Rewrite the listing below as a numbered list, omitting any blank lines.

━━━━━ Available records ━━━━━

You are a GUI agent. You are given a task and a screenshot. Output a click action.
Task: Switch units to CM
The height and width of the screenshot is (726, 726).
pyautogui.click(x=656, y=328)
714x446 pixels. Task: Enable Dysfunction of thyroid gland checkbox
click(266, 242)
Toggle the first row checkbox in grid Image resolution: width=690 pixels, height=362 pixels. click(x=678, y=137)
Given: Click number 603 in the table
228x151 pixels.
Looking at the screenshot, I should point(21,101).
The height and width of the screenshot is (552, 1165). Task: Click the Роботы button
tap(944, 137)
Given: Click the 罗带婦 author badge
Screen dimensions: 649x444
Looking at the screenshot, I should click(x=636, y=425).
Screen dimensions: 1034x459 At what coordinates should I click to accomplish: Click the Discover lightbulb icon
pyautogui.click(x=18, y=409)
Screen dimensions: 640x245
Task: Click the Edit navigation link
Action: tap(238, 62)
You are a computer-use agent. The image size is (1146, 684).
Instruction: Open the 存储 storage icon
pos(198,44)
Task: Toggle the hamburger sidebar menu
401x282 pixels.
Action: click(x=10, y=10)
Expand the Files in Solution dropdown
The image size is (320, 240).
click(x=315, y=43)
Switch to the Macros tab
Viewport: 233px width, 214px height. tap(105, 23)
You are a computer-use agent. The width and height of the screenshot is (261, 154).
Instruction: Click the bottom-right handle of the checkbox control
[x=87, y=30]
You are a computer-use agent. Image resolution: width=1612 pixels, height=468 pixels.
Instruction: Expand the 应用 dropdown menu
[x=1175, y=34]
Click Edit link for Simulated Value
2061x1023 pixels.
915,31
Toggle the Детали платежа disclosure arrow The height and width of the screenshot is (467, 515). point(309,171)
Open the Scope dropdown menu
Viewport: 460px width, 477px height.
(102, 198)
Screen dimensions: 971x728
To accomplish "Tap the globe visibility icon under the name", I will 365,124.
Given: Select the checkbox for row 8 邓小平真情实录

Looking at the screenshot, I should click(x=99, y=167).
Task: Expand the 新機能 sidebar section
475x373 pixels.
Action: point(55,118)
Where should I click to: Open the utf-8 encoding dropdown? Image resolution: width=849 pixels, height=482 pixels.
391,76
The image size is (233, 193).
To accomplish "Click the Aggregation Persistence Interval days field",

━━━━━

• **Complete response**
1. You are a GUI agent. You are given a task and a screenshot. Output a click action.
2. Task: Switch units to CM
3. The height and width of the screenshot is (726, 726).
4. pyautogui.click(x=656, y=328)
5. 714x446 pixels. Task: Enable Dysfunction of thyroid gland checkbox
6. click(266, 242)
7. Toggle the first row checkbox in grid Image resolution: width=690 pixels, height=362 pixels. click(x=678, y=137)
8. Given: Click number 603 in the table
9. 228x151 pixels.
10. Looking at the screenshot, I should point(21,101).
11. The height and width of the screenshot is (552, 1165). Task: Click the Роботы button
12. tap(944, 137)
13. Given: Click the 罗带婦 author badge
14. Screen dimensions: 649x444
15. Looking at the screenshot, I should click(x=636, y=425).
16. Screen dimensions: 1034x459 At what coordinates should I click to accomplish: Click the Discover lightbulb icon
17. pyautogui.click(x=18, y=409)
18. Screen dimensions: 640x245
19. Task: Click the Edit navigation link
20. Action: tap(238, 62)
21. You are a computer-use agent. The image size is (1146, 684).
22. Instruction: Open the 存储 storage icon
23. pos(198,44)
24. Task: Toggle the hamburger sidebar menu
25. 401x282 pixels.
26. Action: click(x=10, y=10)
27. Expand the Files in Solution dropdown
28. The image size is (320, 240).
29. click(x=315, y=43)
30. Switch to the Macros tab
31. Viewport: 233px width, 214px height. tap(105, 23)
32. You are a computer-use agent. The width and height of the screenshot is (261, 154).
33. Instruction: Click the bottom-right handle of the checkbox control
34. [x=87, y=30]
35. You are a computer-use agent. Image resolution: width=1612 pixels, height=468 pixels.
36. Instruction: Expand the 应用 dropdown menu
37. [x=1175, y=34]
38. Click Edit link for Simulated Value
39. 2061x1023 pixels.
40. 915,31
41. Toggle the Детали платежа disclosure arrow The height and width of the screenshot is (467, 515). point(309,171)
42. Open the Scope dropdown menu
43. Viewport: 460px width, 477px height.
44. (102, 198)
45. Screen dimensions: 971x728
46. To accomplish "Tap the globe visibility icon under the name", I will 365,124.
47. Given: Select the checkbox for row 8 邓小平真情实录
48. Looking at the screenshot, I should click(x=99, y=167).
49. Task: Expand the 新機能 sidebar section
50. 475x373 pixels.
51. Action: point(55,118)
52. Where should I click to: Open the utf-8 encoding dropdown? Image resolution: width=849 pixels, height=482 pixels.
53. 391,76
54. The image size is (233, 193).
55. To accomplish "Click the Aggregation Persistence Interval days field",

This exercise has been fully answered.